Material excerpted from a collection
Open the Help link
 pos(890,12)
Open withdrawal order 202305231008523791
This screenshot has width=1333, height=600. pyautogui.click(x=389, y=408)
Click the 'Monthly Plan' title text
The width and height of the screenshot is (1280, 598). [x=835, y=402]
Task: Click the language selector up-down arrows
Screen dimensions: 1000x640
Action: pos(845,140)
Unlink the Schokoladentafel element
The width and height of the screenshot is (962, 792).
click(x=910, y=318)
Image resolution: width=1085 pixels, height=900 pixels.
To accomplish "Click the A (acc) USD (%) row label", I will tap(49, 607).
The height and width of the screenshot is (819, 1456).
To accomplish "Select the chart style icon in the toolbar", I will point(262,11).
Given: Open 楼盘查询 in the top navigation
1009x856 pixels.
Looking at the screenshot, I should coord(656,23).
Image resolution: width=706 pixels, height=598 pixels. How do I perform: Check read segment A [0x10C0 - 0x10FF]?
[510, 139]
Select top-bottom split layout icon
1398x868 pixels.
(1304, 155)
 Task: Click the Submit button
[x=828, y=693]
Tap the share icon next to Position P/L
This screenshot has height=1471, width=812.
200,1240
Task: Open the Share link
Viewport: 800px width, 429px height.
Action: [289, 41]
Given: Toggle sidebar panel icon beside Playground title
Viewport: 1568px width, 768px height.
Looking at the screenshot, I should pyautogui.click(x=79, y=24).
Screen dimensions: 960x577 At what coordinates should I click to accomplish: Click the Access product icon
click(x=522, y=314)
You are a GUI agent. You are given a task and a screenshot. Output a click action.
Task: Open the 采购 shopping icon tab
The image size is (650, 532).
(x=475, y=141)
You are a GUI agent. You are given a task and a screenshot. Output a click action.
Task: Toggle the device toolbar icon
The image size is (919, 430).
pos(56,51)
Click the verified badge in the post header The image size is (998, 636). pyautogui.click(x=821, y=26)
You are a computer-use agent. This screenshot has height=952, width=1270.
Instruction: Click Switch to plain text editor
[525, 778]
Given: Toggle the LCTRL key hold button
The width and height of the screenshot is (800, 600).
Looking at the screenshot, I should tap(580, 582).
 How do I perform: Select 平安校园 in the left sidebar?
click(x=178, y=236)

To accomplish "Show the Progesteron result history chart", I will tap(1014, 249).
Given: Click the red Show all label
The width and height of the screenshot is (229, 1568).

REQUIRED TASK:
Report each line of the material above that contains the string "label", treating uppercase and lowercase as different.

IN RESPONSE:
To accomplish "Click the A (acc) USD (%) row label", I will tap(49, 607).
Given: Click the red Show all label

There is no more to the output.